Labour MEPs have failed to stand up for investors by supporting a ban on financial advisers giving preference to products on which they receive a payment, said senior Conservative MEP Julie Girling.
The Parliament’s Economics Committee voted last week on new legislation which brings Europe-wide financial legislation up-to-date with modern technology so that markets are more transparent and less risky for investors.
One proposal put forward was to ban outright so-called ‘inducements’ – when an investment firm receives a commission for selling one product which may not necessarily be in the best interests of the investor. In this week’s vote, Labour MEP and Economics spokesman, Arlene McCarthy, voted against an outright ban despite recommendations of a review carried out by the last Labour Government in the UK.

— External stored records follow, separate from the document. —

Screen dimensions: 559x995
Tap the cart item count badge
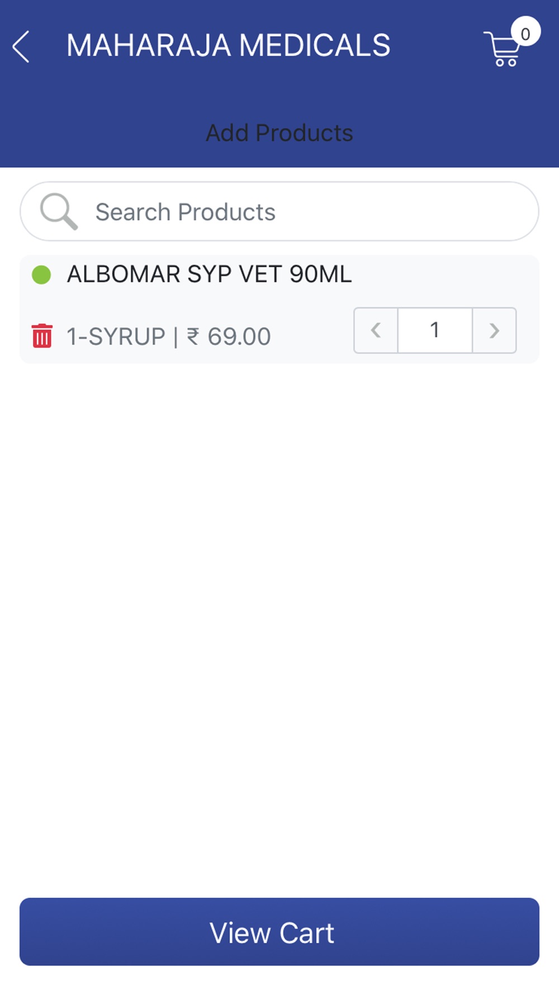pyautogui.click(x=525, y=34)
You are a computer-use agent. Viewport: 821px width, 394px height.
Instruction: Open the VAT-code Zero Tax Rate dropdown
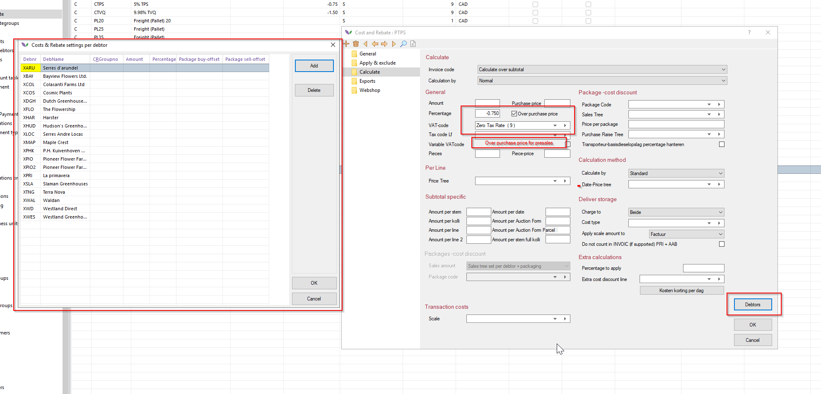pyautogui.click(x=555, y=125)
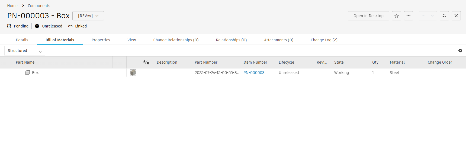
Task: Open the more options ellipsis menu
Action: click(408, 16)
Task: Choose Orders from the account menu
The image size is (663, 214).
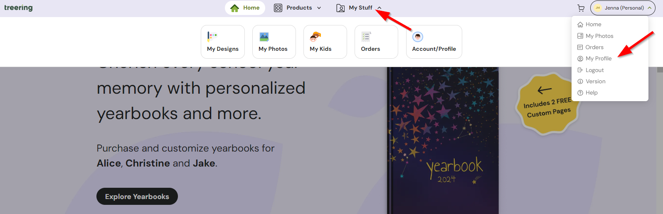Action: [x=594, y=47]
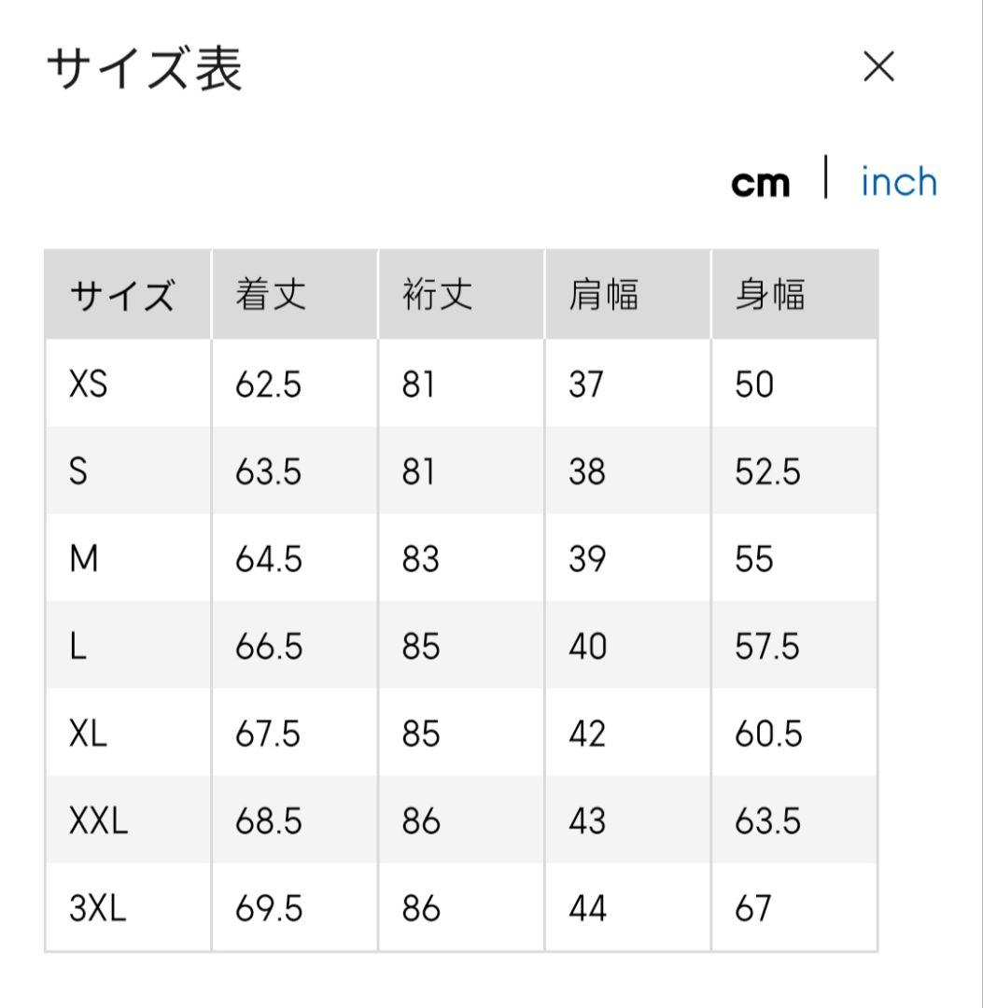This screenshot has height=1008, width=983.
Task: Switch measurement units to inch
Action: [898, 182]
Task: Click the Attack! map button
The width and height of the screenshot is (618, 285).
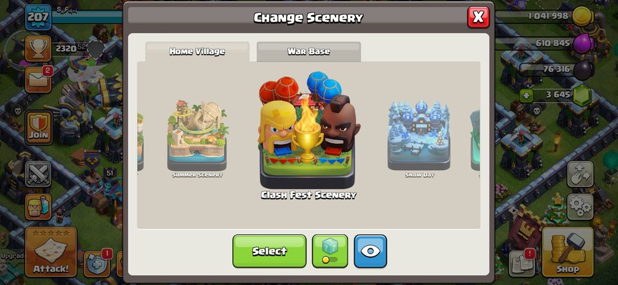Action: click(x=51, y=252)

The UK’s FSA has taken action to ensure that advisers’ recommendations are not distorted by outside influence as part of the 2006 Retail Distribution Review (RDR). However, unless banned at EU level, advisers will still be able to operate with inducements within the UK.

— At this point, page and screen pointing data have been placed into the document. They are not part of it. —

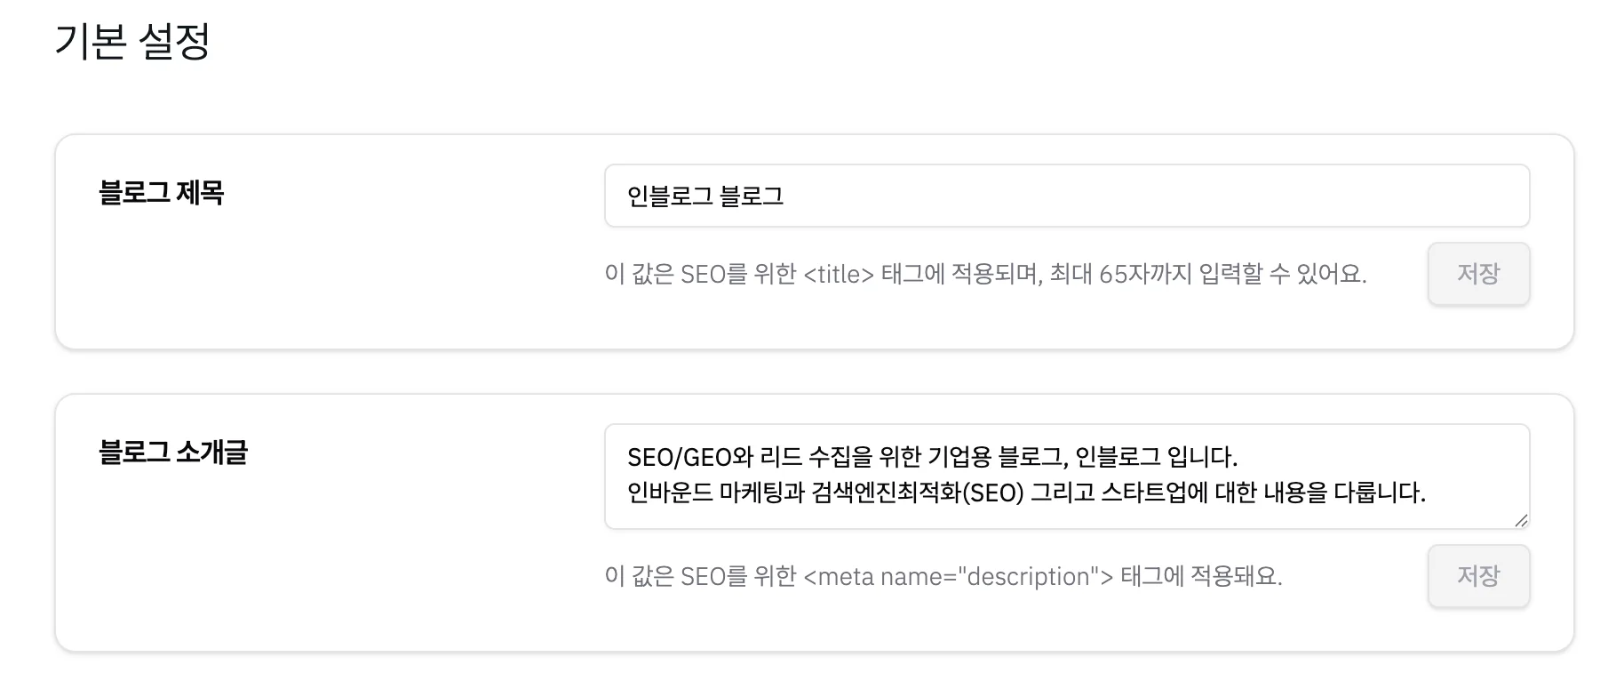1624x681 pixels.
Task: Click '스타트업' in the description textarea
Action: tap(1142, 493)
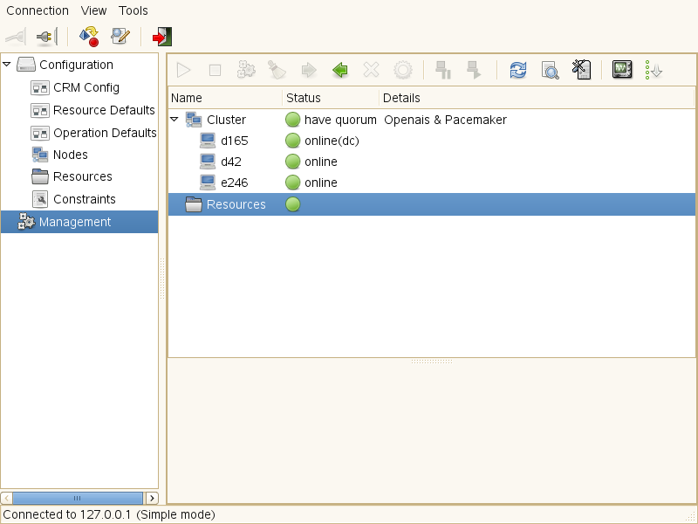Open the Tools menu
The image size is (698, 524).
(133, 10)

Julie said: “Many constituents across the South West will have investments and it is imperative that they are able to access completely independent and impartial advice from Financial Advisors rather than be sold a financial product which is entirely useless to them while the company selling it makes a quick buck.
“Labour MEPs have failed to stand up for ordinary investors who rely on advisers to maximise returns on their life savings or investments for later in life. It is particularly ironic that Labour has tried to water down similar provisions to the RDR review that its own government set up, seeking to improve investor confidence.
“There are many horror stories of individuals being mis-sold financial products. The interests of millions of investors has been discarded by Labour, they have simply not thought through the outcome of their actions. This is really depressing news for the future of millions of investors across the UK.”